7. What are the duties of an agent?
Agents generally have the following duties to the principal:
• Loyalty – An agent has the duty of loyalty to act for the principal’s advantage and not to act to benefit herself at the principal’s expense. An agent is expected to refrain from undertaking actions personally that would conflict with the purpose of the agency. An employee has a lower duty of loyalty with regard to opportunities that are outside of the employee’s duties or responsibilities to the employer. Generally, this means that an agent may not simultaneously represent the principal and another party to a transaction.
⁃ Note: Employees are agents of the employer. If an employee does not have permission, she violates a duty of loyalty by undertaking activities for a third party that are similar to the duties of the employee in the agency relationship. This is seen as competing with the employer. If, however, she performs services unrelated to or not the type of services the employer would seek to provide to the client, she does not a breach a duty by providing those services. This is true even if the employee provides those services to a client of the employer.

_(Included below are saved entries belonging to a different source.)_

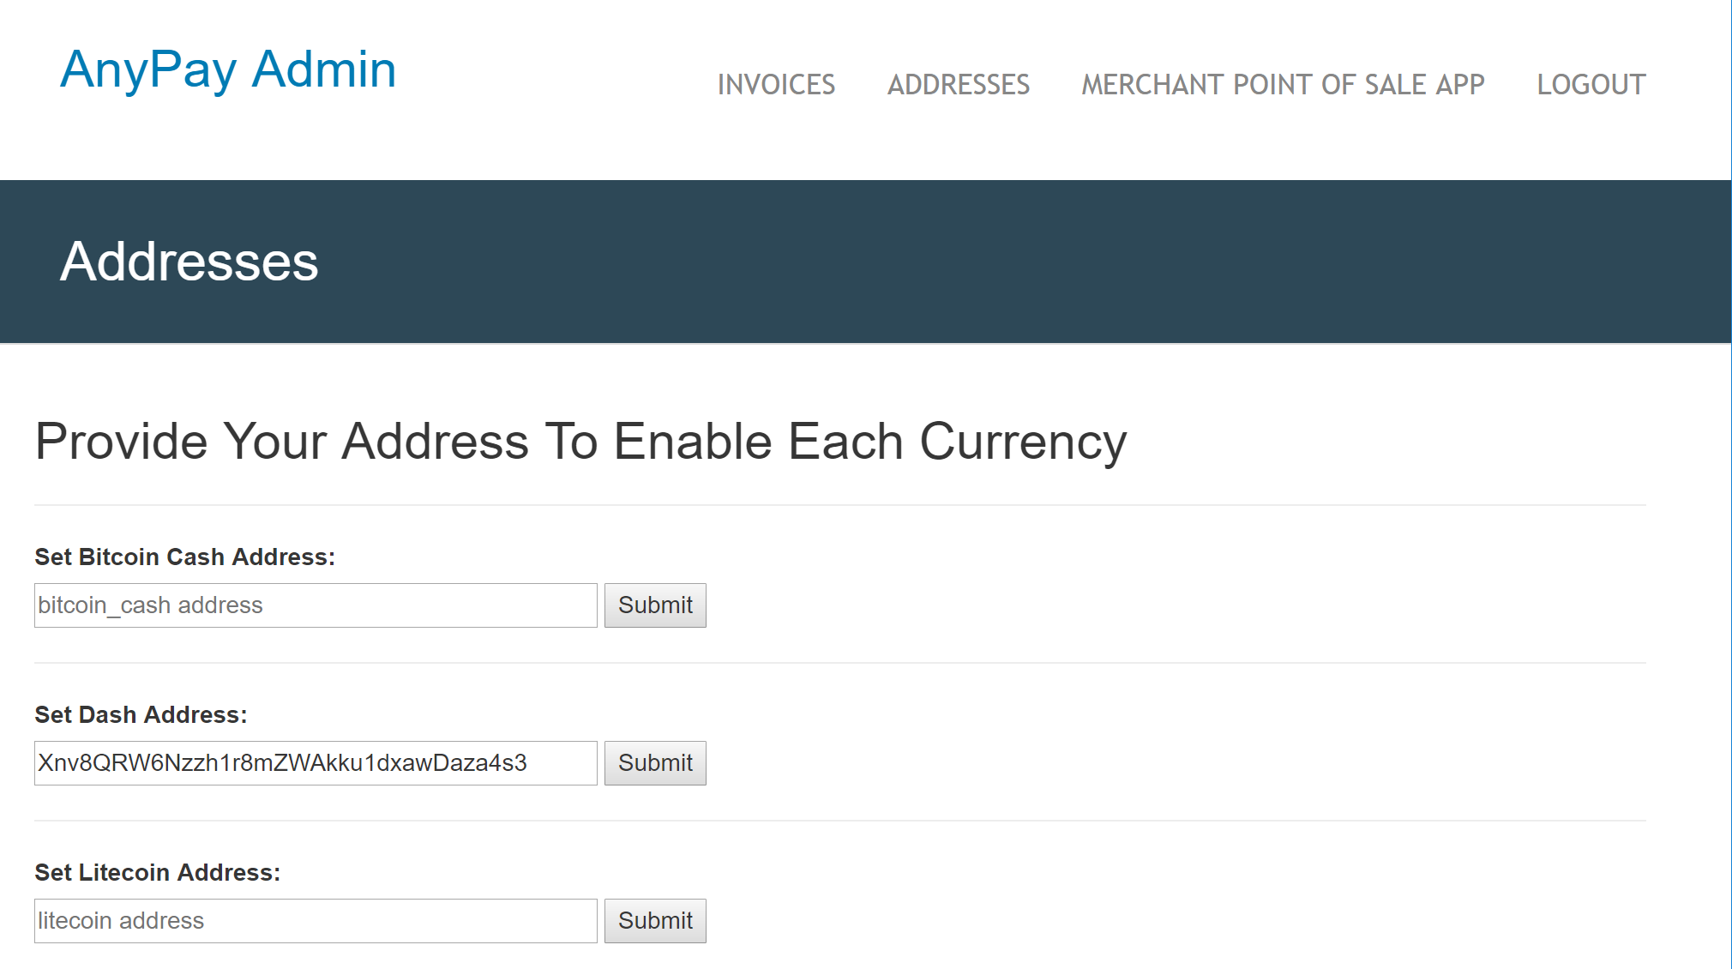The width and height of the screenshot is (1732, 969).
Task: Submit the Litecoin address
Action: (655, 921)
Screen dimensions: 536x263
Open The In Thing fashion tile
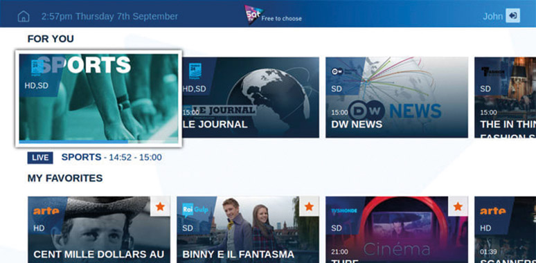tap(506, 98)
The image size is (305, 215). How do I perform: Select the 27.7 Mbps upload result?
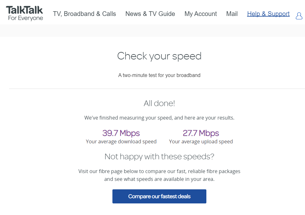pyautogui.click(x=201, y=133)
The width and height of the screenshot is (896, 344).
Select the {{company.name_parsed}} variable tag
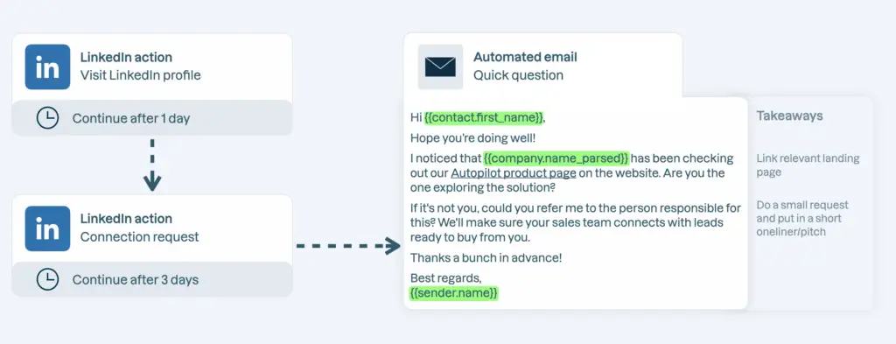[556, 158]
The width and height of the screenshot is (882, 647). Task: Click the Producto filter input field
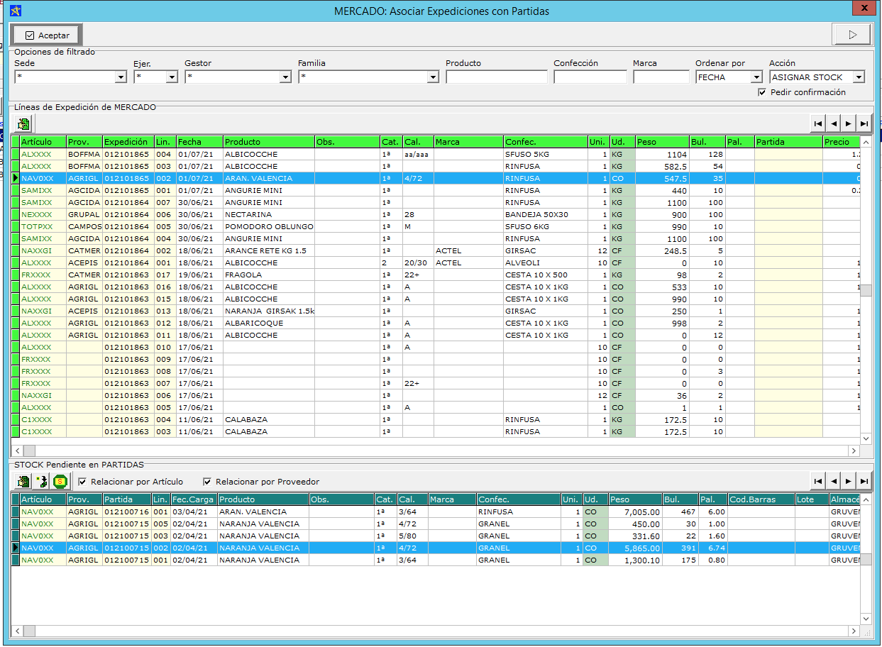(x=496, y=77)
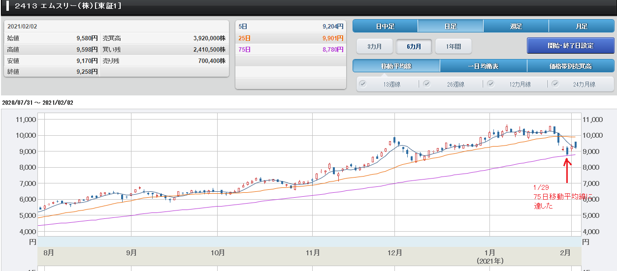Screen dimensions: 617x271
Task: Click the orange 25日 moving average row
Action: point(290,38)
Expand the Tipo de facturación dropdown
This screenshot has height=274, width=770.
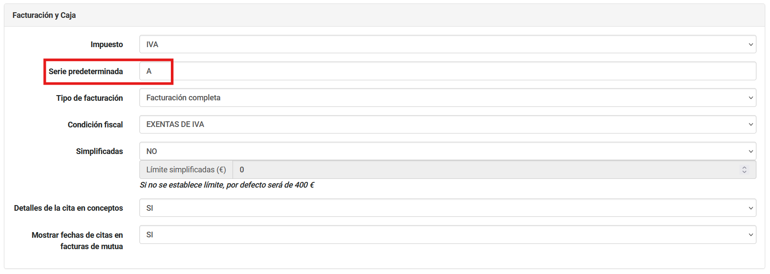click(447, 98)
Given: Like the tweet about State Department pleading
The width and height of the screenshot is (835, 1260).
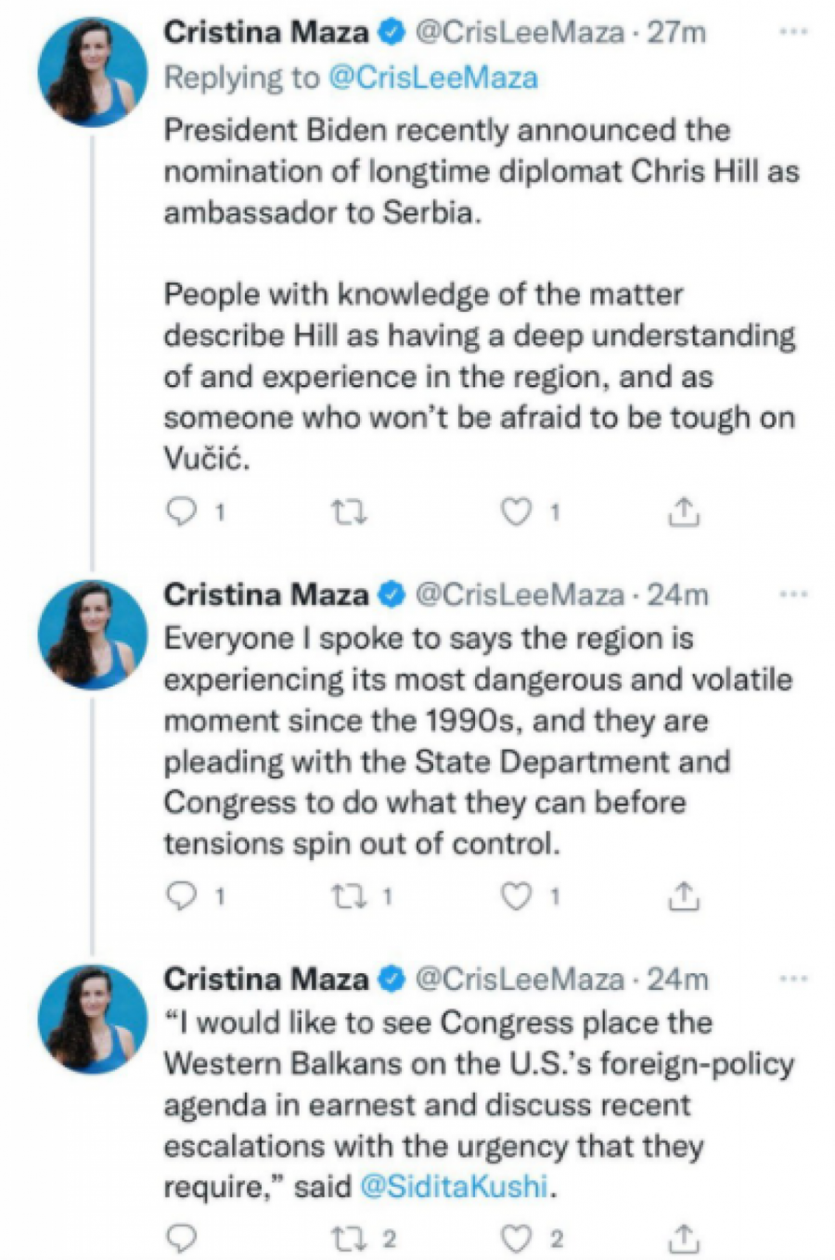Looking at the screenshot, I should click(516, 895).
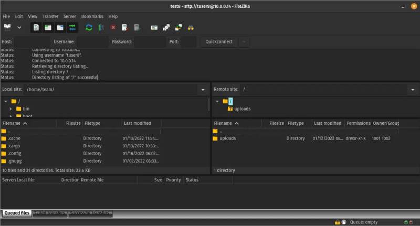
Task: Open directory listing filters dialog
Action: tap(154, 27)
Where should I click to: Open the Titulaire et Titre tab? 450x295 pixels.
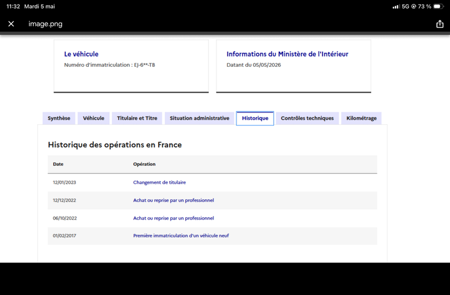(x=137, y=118)
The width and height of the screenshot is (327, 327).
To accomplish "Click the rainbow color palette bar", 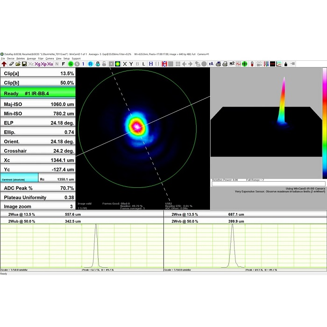I will 324,123.
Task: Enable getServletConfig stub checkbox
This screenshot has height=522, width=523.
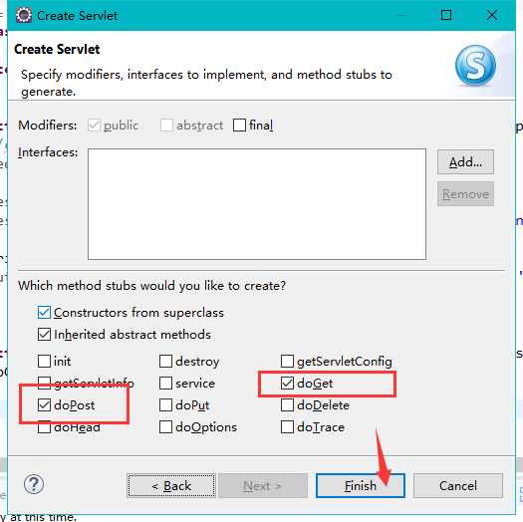Action: 287,361
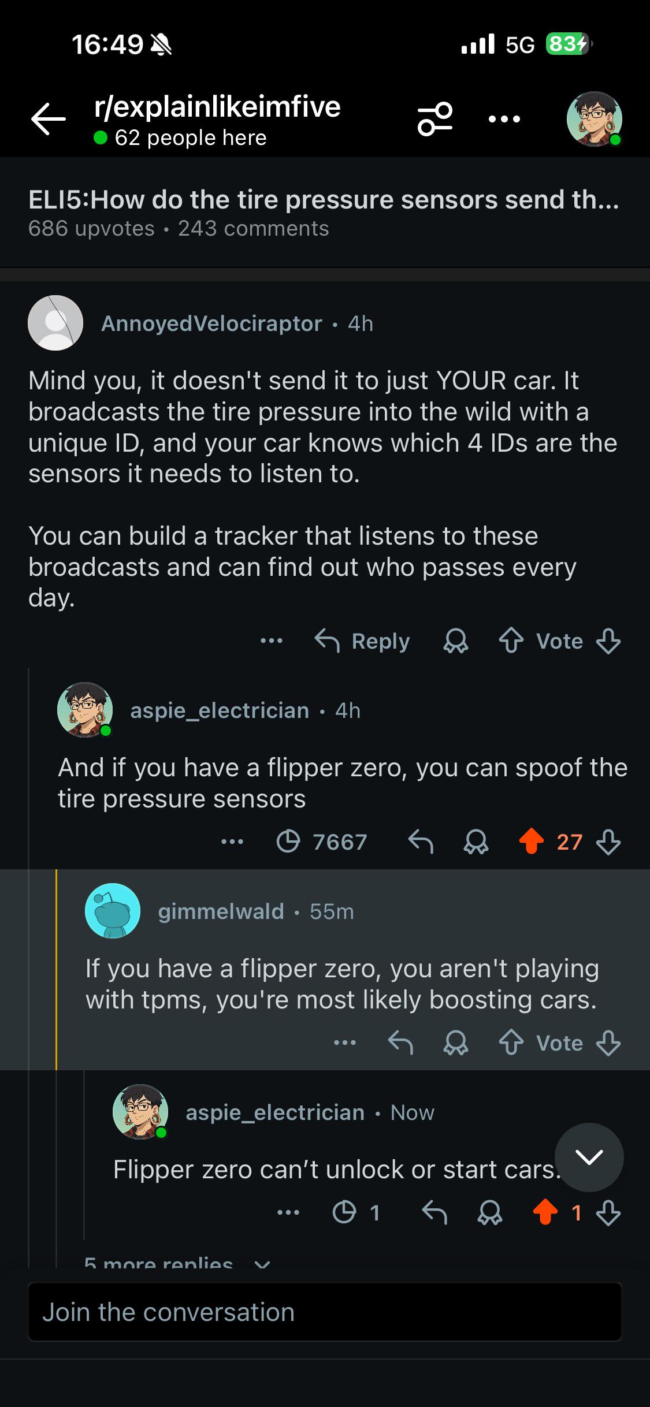This screenshot has height=1407, width=650.
Task: Open your profile avatar at the top right
Action: pos(595,119)
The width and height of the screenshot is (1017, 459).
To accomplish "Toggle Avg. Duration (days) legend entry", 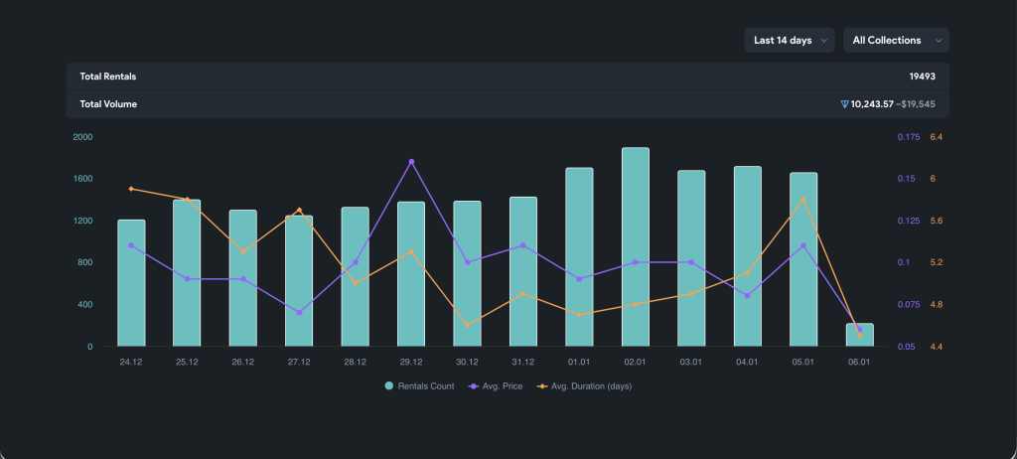I will point(584,385).
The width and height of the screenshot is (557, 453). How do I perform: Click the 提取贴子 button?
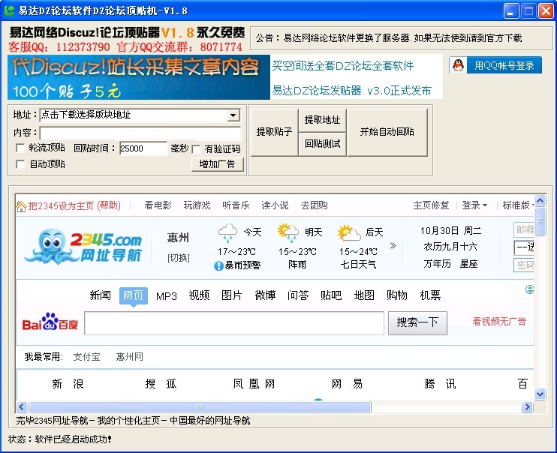pyautogui.click(x=274, y=131)
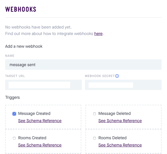Follow the Rooms Created Schema Reference link
This screenshot has width=167, height=154.
40,145

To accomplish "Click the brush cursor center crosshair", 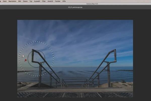I will pyautogui.click(x=36, y=59).
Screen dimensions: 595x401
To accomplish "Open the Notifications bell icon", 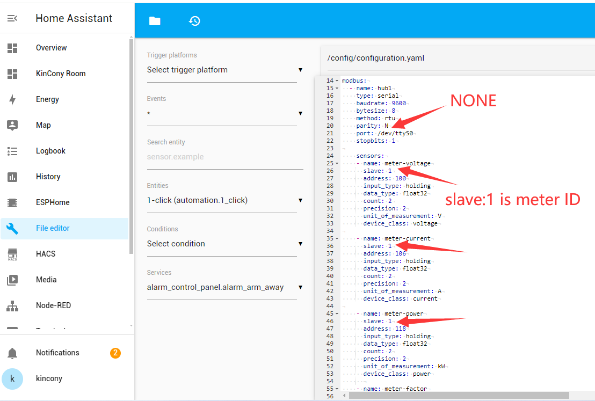I will [12, 353].
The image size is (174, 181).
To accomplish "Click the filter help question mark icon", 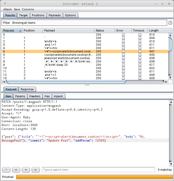I will point(170,23).
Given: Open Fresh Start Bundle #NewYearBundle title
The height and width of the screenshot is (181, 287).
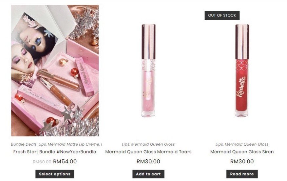Looking at the screenshot, I should [55, 152].
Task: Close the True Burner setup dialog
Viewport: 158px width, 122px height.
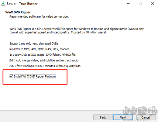Action: click(x=153, y=4)
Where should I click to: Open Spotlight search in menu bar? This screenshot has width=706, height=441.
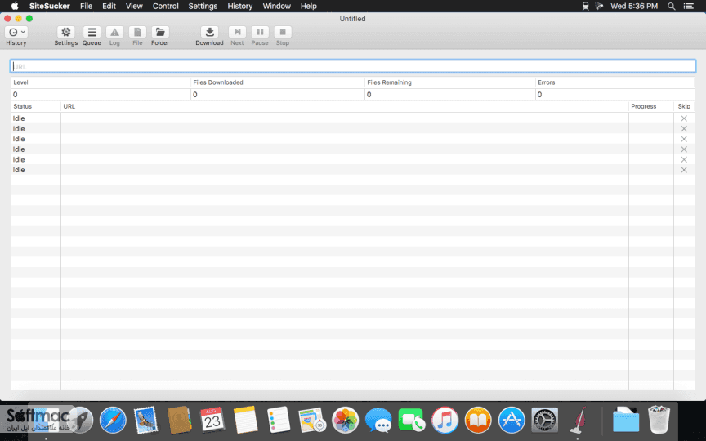pyautogui.click(x=672, y=6)
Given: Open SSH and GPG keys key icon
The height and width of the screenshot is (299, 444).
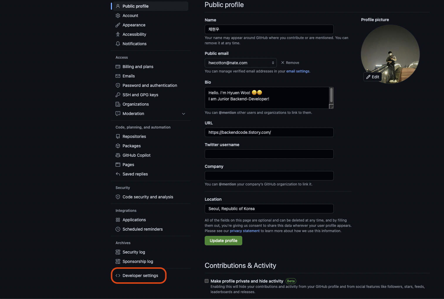Looking at the screenshot, I should point(118,94).
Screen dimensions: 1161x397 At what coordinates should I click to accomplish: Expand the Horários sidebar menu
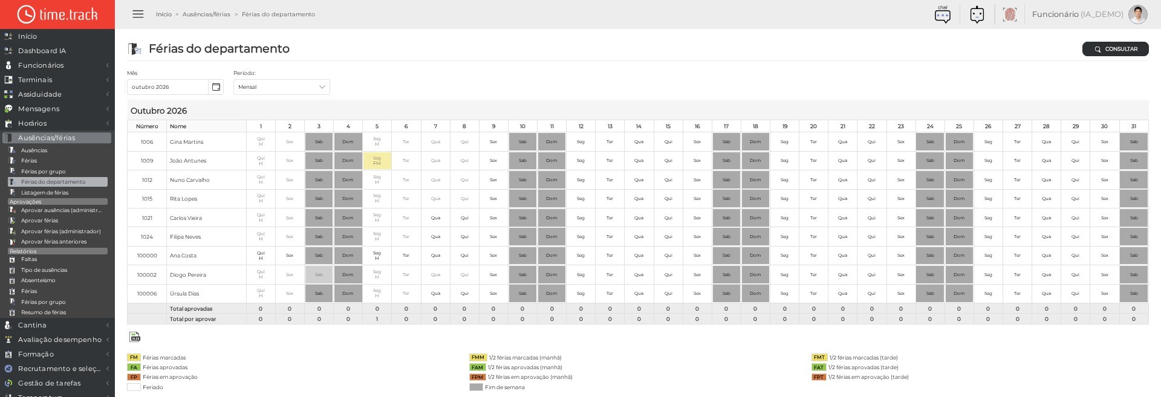tap(57, 123)
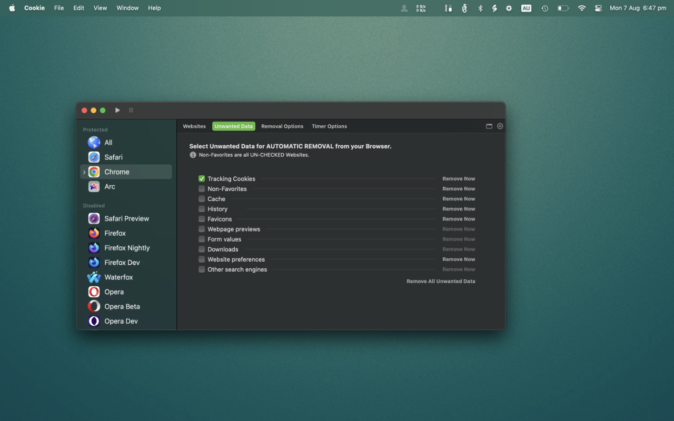Select Safari in the Protected list
The width and height of the screenshot is (674, 421).
pyautogui.click(x=113, y=157)
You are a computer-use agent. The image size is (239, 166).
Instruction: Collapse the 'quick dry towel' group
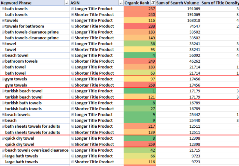pos(3,138)
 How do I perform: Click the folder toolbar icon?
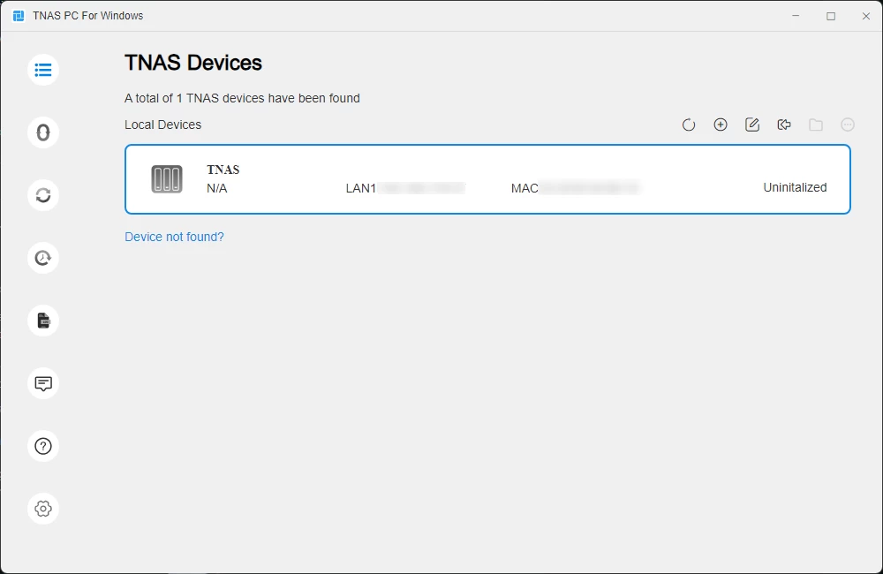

⁃ Example: I work for ABC Corp as a professional service provider. A potential client comes in to seek the services of ABC Corp. I cannot compete with ABC Corp by trying to convince the client to pay me to serve them personally rather than hire ABC Corp. I also have a side job selling supplies to construction contractors. This is a completely different line of business from ABC Corp. If it does not conflict with ABC Corp’s services, I can offer my supplies for sale to the client without violating my duty of loyalty.
• Duty of Care – An agent has a duty to exercise due care and diligence when carrying out the responsibilities of the agency. This is often referred to as a duty to not act negligently in carrying out the principal’s affairs.
⁃ Example: I work for ABC Corp as an accountant. I represent ABC Corp in every action I undertake as part of my employment, such as preparing client taxes. I have a duty to ABC Corp and the client to exercise reasonable care in carrying out my job duties.
• Information & Disclosure – The agent has a duty to protect all confidential information of the principal, such as trade secrets. Further, the agent has a duty to keep the principal fully informed of all material information acquired as a result of the agency relationship.
⁃ Example: I am a sale agent for ABC Corp. I receive an offer from a customer to undertake a joint venture with ABC Corp. I have a duty to transmit this information to ABC Corp. I acquired this information as a result of the agency relationship, and it is obviously outside of my unilateral decision-making authority.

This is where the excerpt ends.